#uniteagainstMartians
It seems human beings always need an enemy – let's love each other and unite against the Martians instead #uniteagainstMartians
— Julius Galacki (@JuliusGalacki) December 8, 2015
It seems human beings always need an enemy – let's love each other and unite against the Martians instead #uniteagainstMartians
— Julius Galacki (@JuliusGalacki) December 8, 2015
Two days ago, over 40 people, mostly Muslims, died in Beirut because of an ISIS suicide bomber … their lives: as important, as real, as human, as the people murdered in Paris last night. Two days ago, listening to the radio, I thought “that’s awful” and continued getting ready for work.
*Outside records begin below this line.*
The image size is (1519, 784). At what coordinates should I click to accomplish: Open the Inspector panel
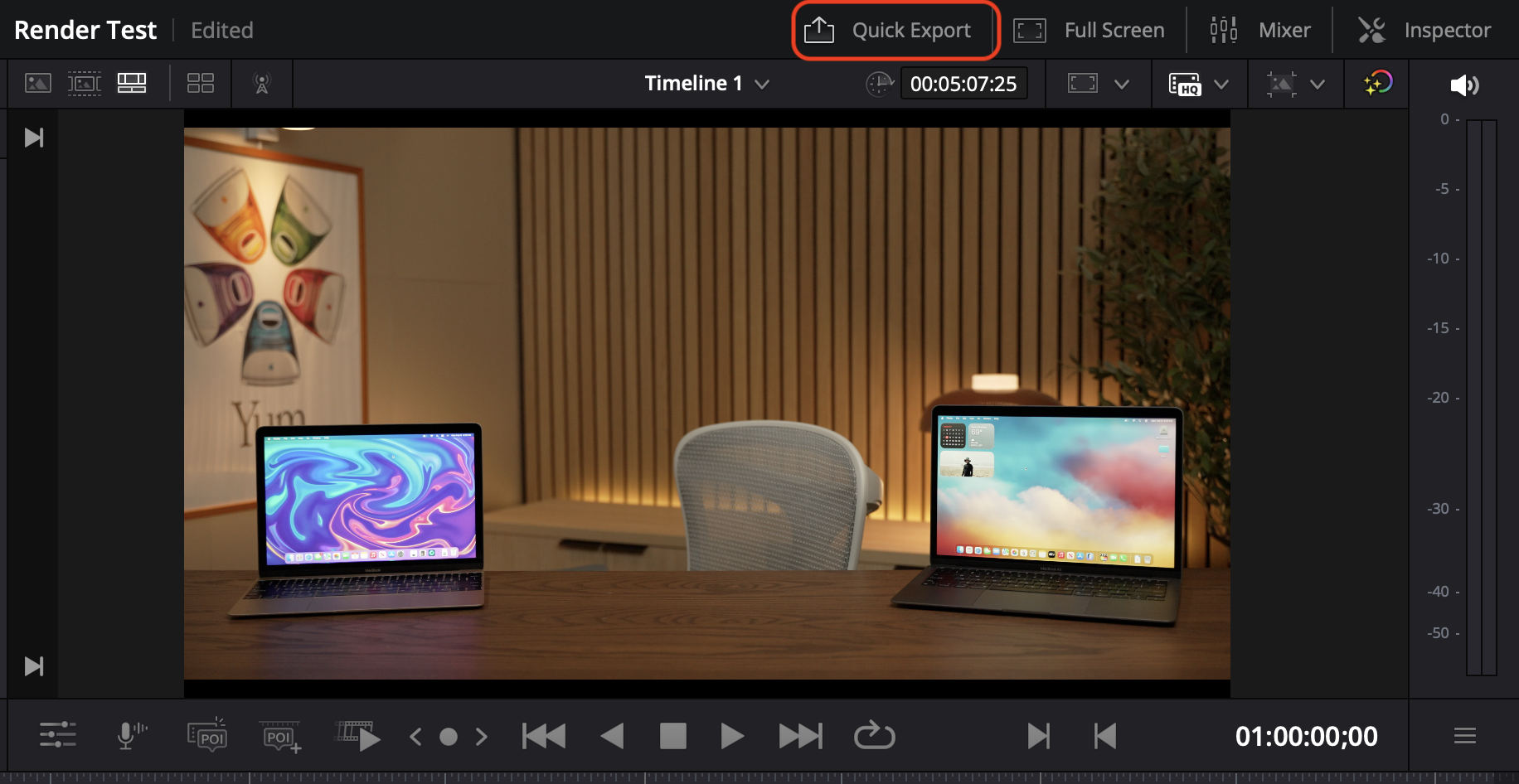click(1424, 31)
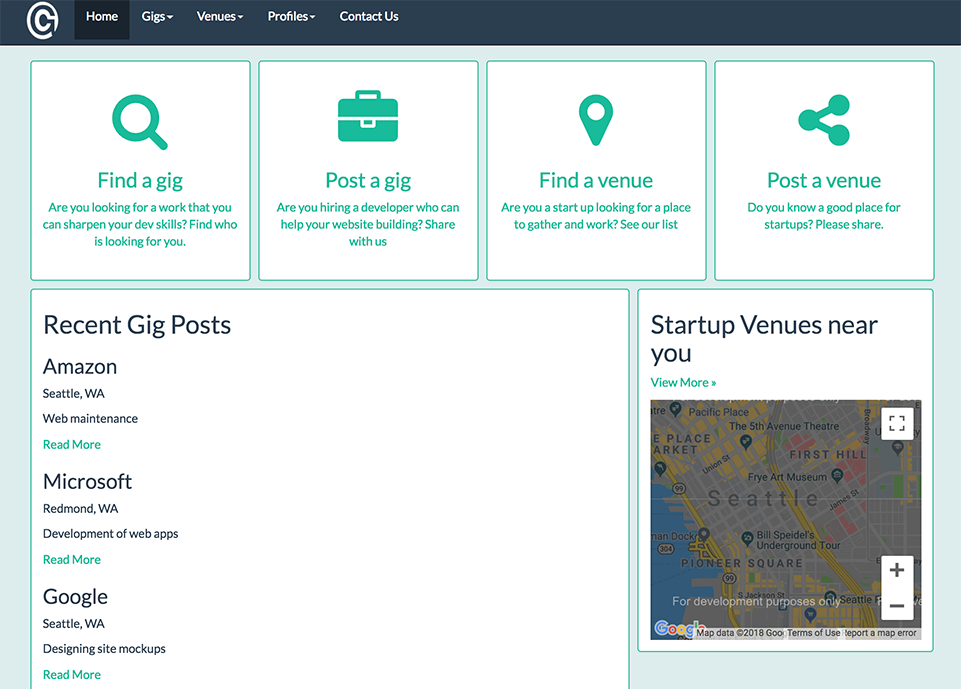Zoom out on the Seattle map

pos(896,605)
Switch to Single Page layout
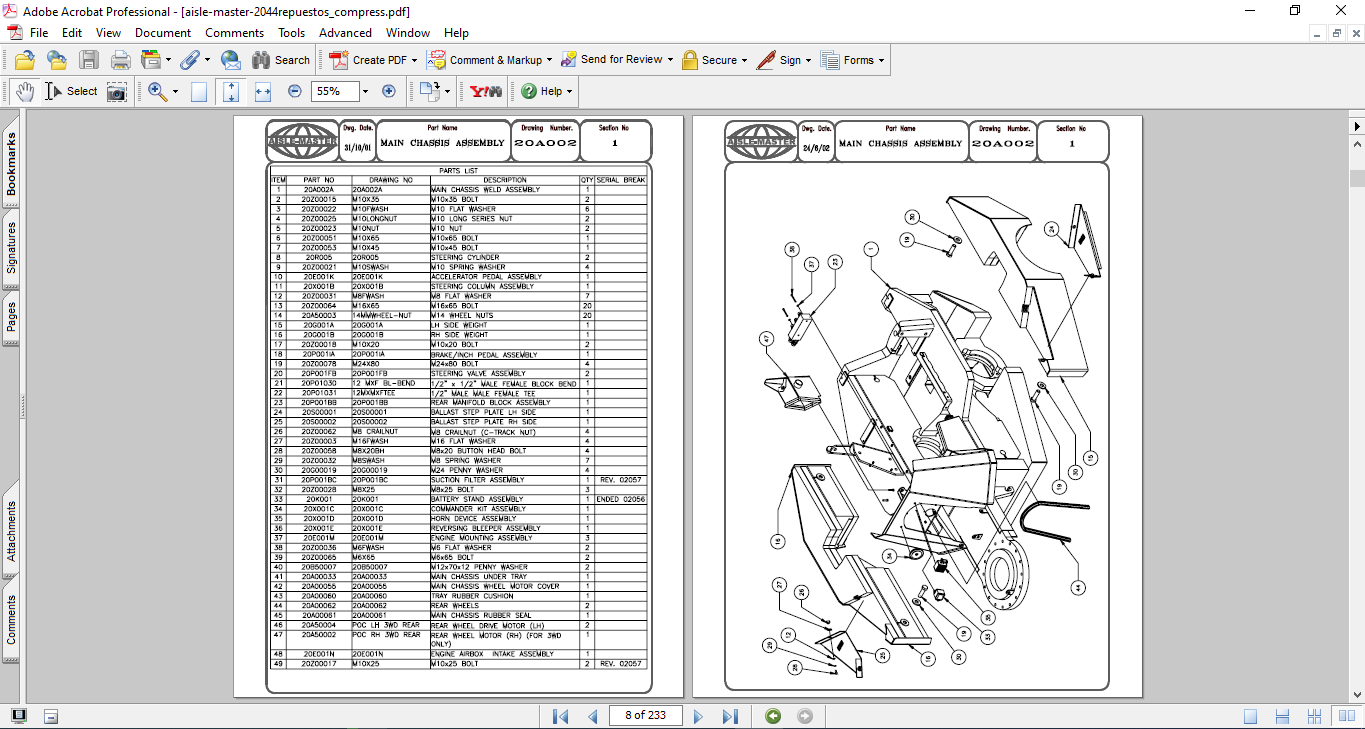This screenshot has height=729, width=1365. [x=1251, y=716]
Now last night, as I listened to NPR and watched CNN and absorbed exactly what happened in Paris, it impact me, to my shame, in a much more concrete way, as after all, I’ve been to France; I’ve been affected deeply by French literature, art, film, culture and food; and intellectually I am well aware, America wouldn’t exist as a country without French help. But that’s not good enough. I should have been more conscious about the Beirut attack 2 days ago too. These extremists, who actually don’t follow/honor the religion that they claim to kill in the name of, WANT to divide us into Us and Them. That’s the point of terror. So, I can’t help thinking right now of John Donne’s beautiful poem that we collectively don’t strike at the innocent in the name of revenge against the guilty: “No man is an island, entire of itself; every man is a piece of the continent, a part of the main. If a clod be washed away by the sea, Europe is the less, as well as if a promontory were, as well as if a manor of thy friend’s or of thine own were: any man’s death diminishes me, because I am involved in mankind, and therefore never send to know for whom the bells tolls; it tolls for thee.”